### Work instructions
Don't include pictures. Quote the lines below from the first through the line that contains "Given: Click inside the Amount input field".

### Task input
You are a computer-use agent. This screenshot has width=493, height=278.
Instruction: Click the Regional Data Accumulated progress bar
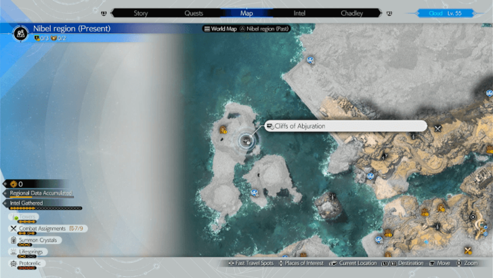point(41,193)
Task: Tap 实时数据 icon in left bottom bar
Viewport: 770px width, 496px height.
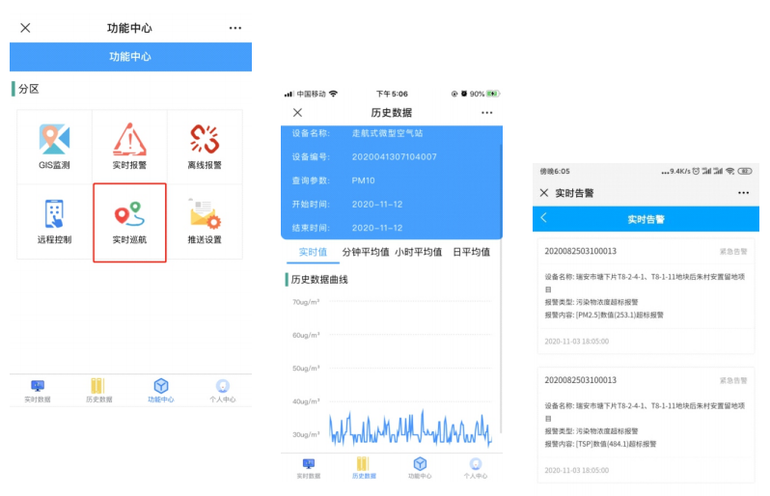Action: pos(38,390)
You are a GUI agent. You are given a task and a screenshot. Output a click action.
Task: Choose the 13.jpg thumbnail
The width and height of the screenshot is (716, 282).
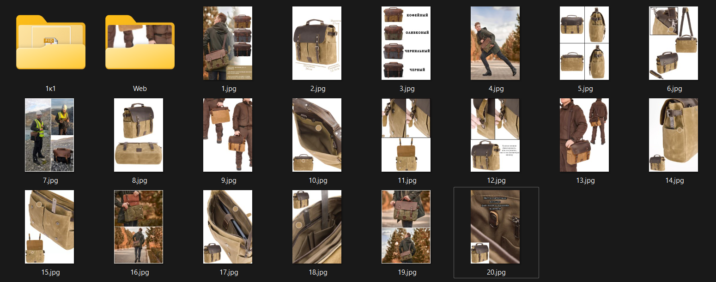[584, 135]
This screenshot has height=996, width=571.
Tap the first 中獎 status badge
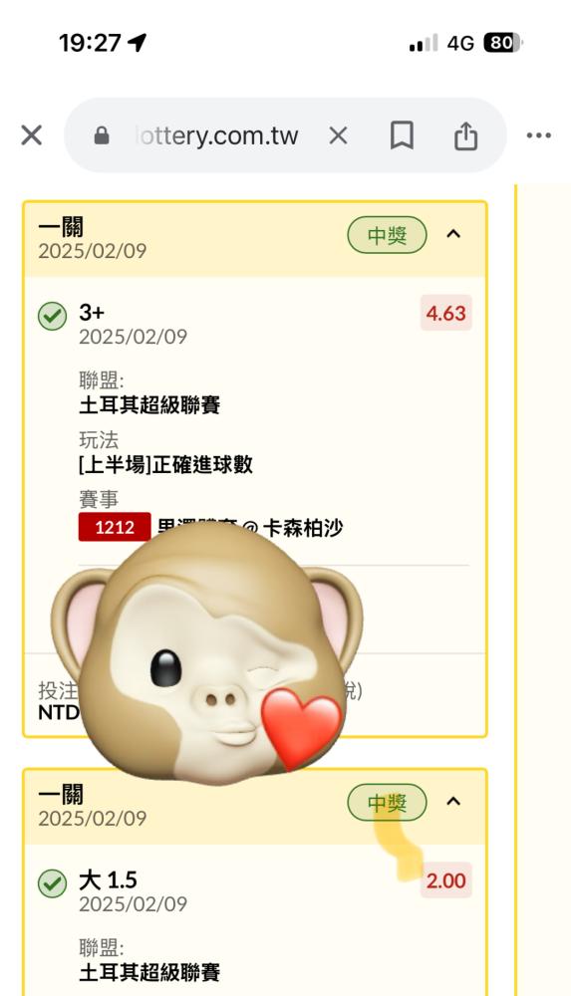pyautogui.click(x=387, y=235)
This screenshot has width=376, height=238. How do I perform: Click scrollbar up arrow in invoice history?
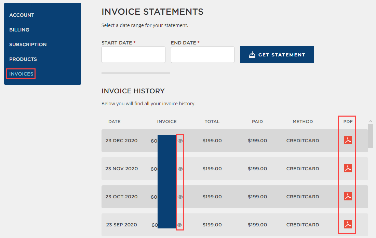pos(371,121)
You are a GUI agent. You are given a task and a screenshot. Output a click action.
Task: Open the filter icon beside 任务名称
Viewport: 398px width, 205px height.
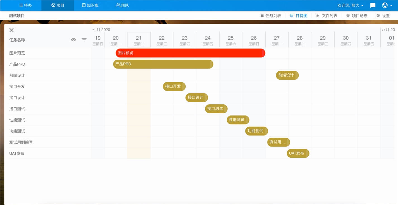pyautogui.click(x=84, y=40)
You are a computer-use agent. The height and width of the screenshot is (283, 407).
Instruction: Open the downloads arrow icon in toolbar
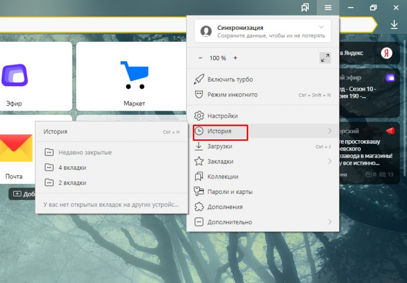pos(394,24)
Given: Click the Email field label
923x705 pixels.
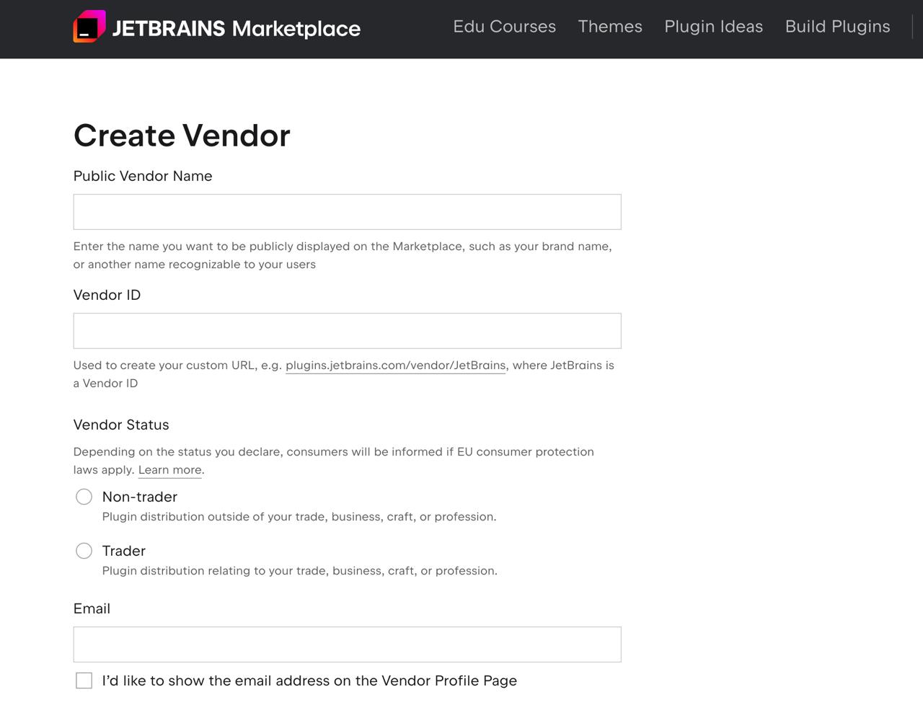Looking at the screenshot, I should tap(92, 608).
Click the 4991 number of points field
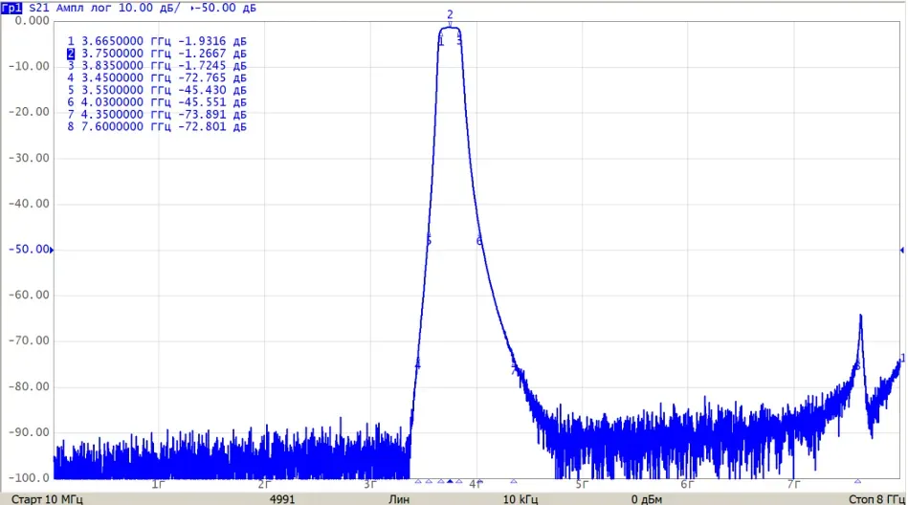The width and height of the screenshot is (908, 505). coord(282,499)
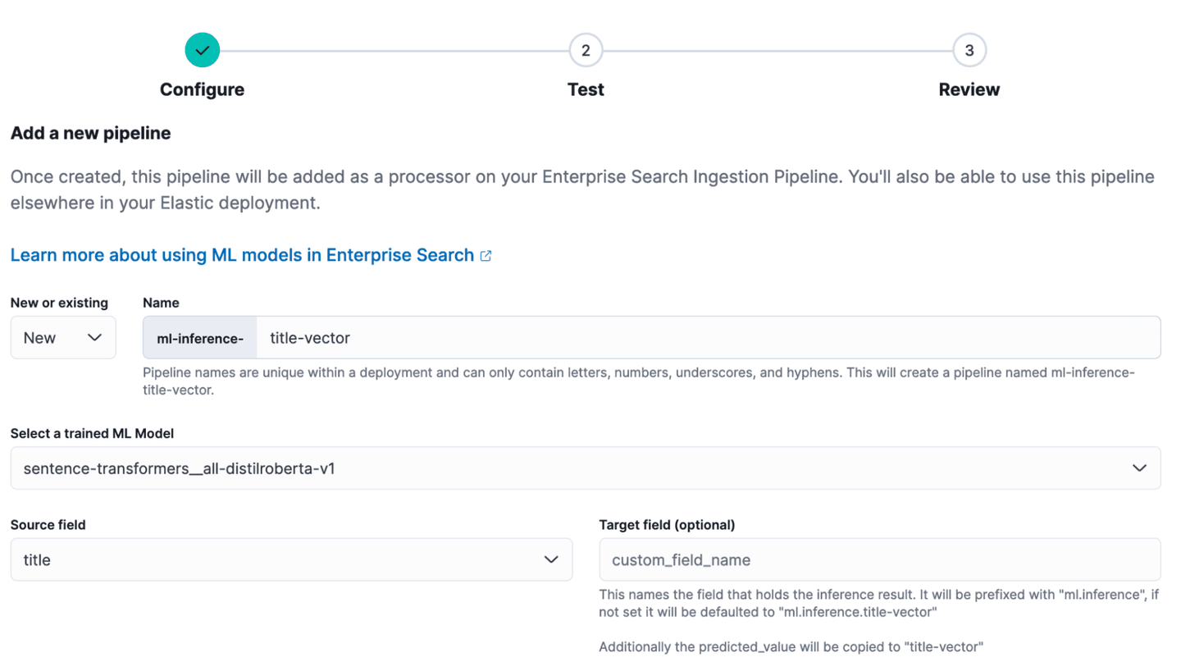Expand the Source field dropdown showing title
This screenshot has height=671, width=1181.
point(290,559)
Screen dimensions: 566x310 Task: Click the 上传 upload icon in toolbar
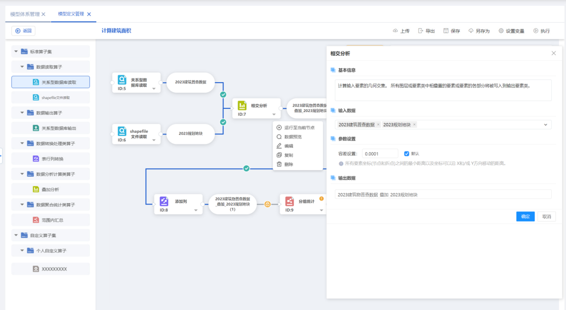tap(396, 31)
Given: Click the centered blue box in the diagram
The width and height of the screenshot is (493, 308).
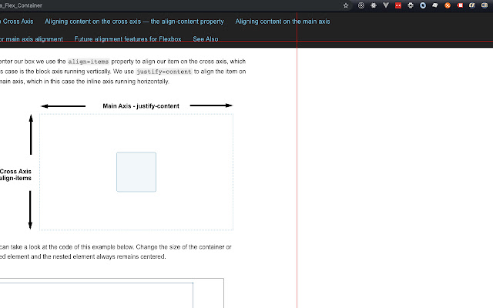Looking at the screenshot, I should (x=136, y=172).
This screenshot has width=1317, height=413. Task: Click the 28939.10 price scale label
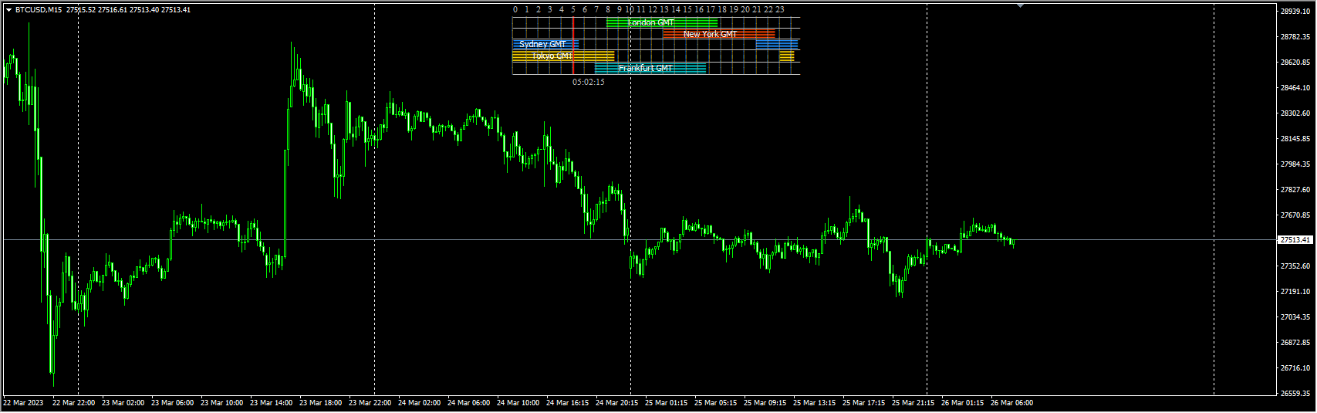point(1295,12)
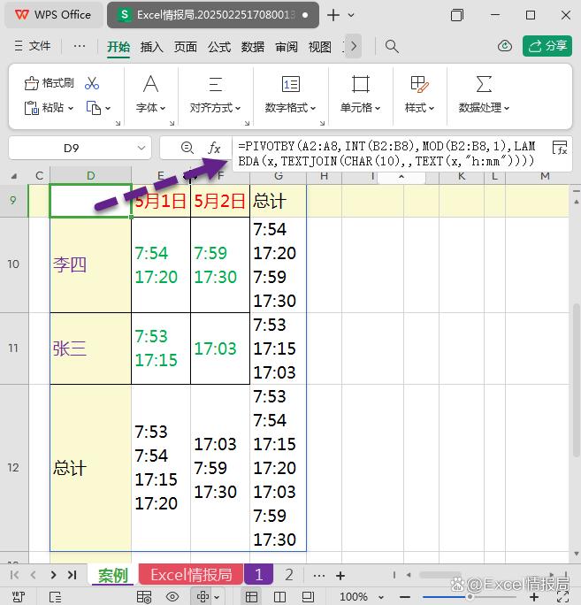Open the Name Box dropdown for D9
The height and width of the screenshot is (605, 581).
pyautogui.click(x=141, y=149)
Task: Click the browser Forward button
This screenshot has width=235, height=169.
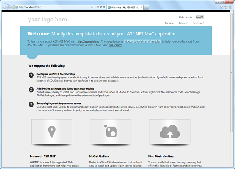Action: click(11, 7)
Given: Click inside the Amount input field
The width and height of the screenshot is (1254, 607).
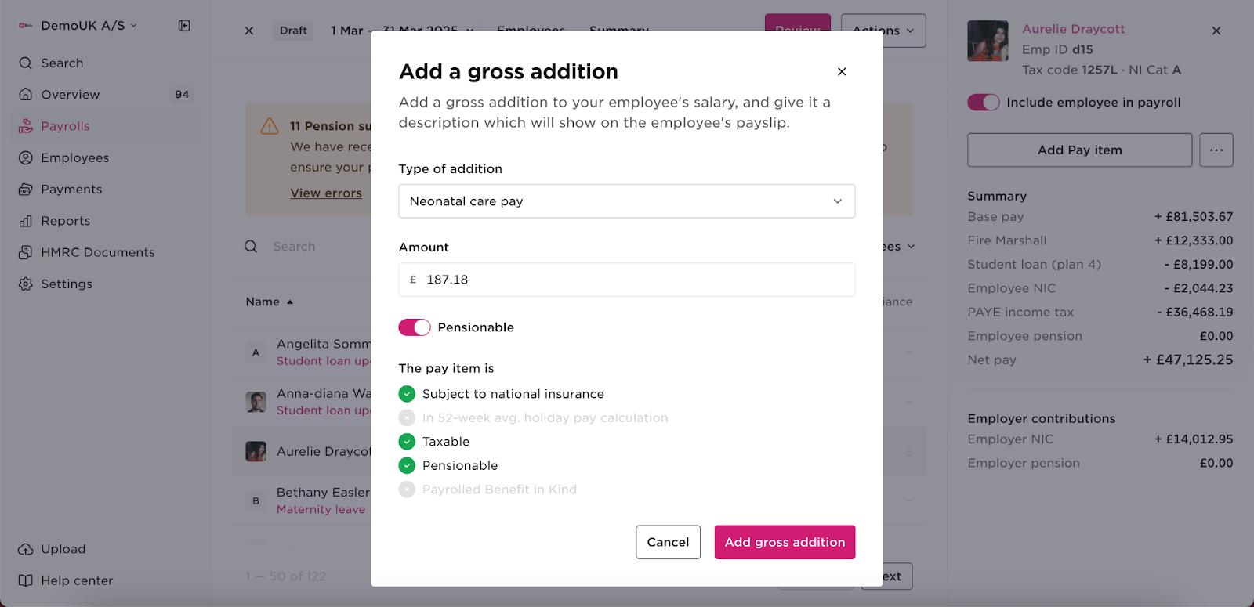Looking at the screenshot, I should point(625,279).
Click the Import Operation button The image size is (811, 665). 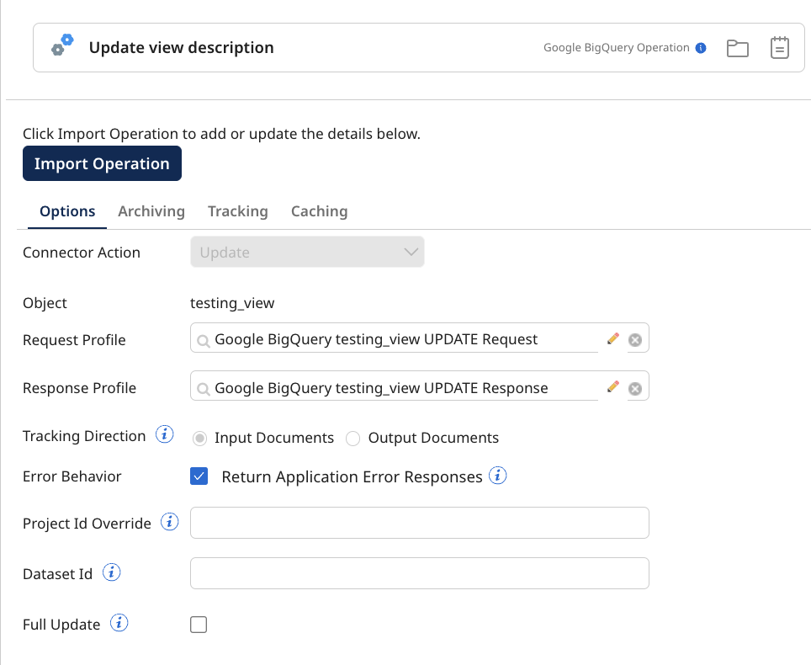102,162
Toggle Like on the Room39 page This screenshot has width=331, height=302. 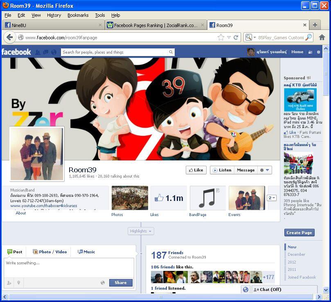(196, 170)
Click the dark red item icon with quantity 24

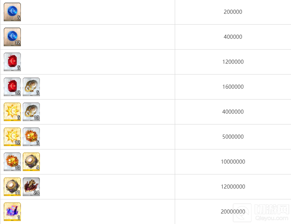31,187
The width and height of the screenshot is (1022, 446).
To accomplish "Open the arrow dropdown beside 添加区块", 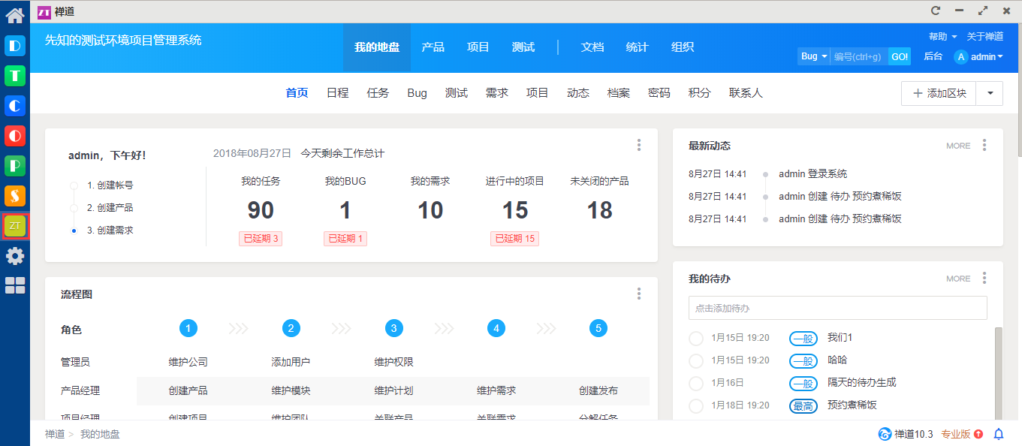I will click(990, 93).
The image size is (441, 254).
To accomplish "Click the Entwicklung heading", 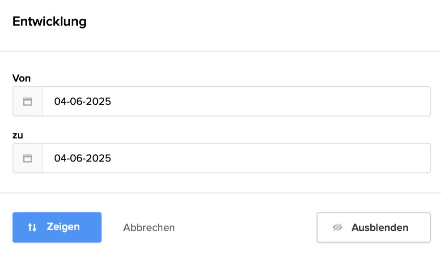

### Answer
You are a computer-use agent. This screenshot has width=493, height=278.
Instruction: Click the Regional Data Accumulated progress bar
point(41,193)
Task: Tap 实时数据 icon in left bottom bar
Viewport: 770px width, 496px height.
Action: pos(38,390)
You are a GUI agent. You are given a task and a screenshot. Output a click action.
Task: Choose the 13.jpg thumbnail
The width and height of the screenshot is (716, 282).
[584, 135]
This screenshot has height=996, width=571.
Tap the first 中獎 status badge
pyautogui.click(x=387, y=235)
This screenshot has width=376, height=238. How do I perform: Click scrollbar up arrow in invoice history?
pos(371,121)
You are a GUI agent. You are given a task and a screenshot. Output a click action.
Task: Open the filter icon beside 任务名称
Viewport: 398px width, 205px height.
pyautogui.click(x=84, y=40)
You are a computer-use agent. The height and width of the screenshot is (283, 407).
Instruction: Open the downloads arrow icon in toolbar
pos(394,24)
Given: Click the Email field label
923x705 pixels.
Looking at the screenshot, I should tap(92, 608).
Click the 4991 number of points field
The width and height of the screenshot is (908, 505). coord(282,499)
Expand the Source field dropdown showing title
This screenshot has height=671, width=1181.
point(290,559)
Screen dimensions: 566x310 Task: Click the 上传 upload icon in toolbar
tap(396, 31)
Given: Click the centered blue box in the diagram
The width and height of the screenshot is (493, 308).
Looking at the screenshot, I should (x=136, y=172).
This screenshot has width=1317, height=413. Task: Click the 28939.10 price scale label
point(1295,12)
Open the Name Box dropdown for D9
The height and width of the screenshot is (605, 581).
pyautogui.click(x=141, y=149)
Task: Click the browser Forward button
This screenshot has width=235, height=169.
Action: click(11, 7)
Given: Click inside the Amount input field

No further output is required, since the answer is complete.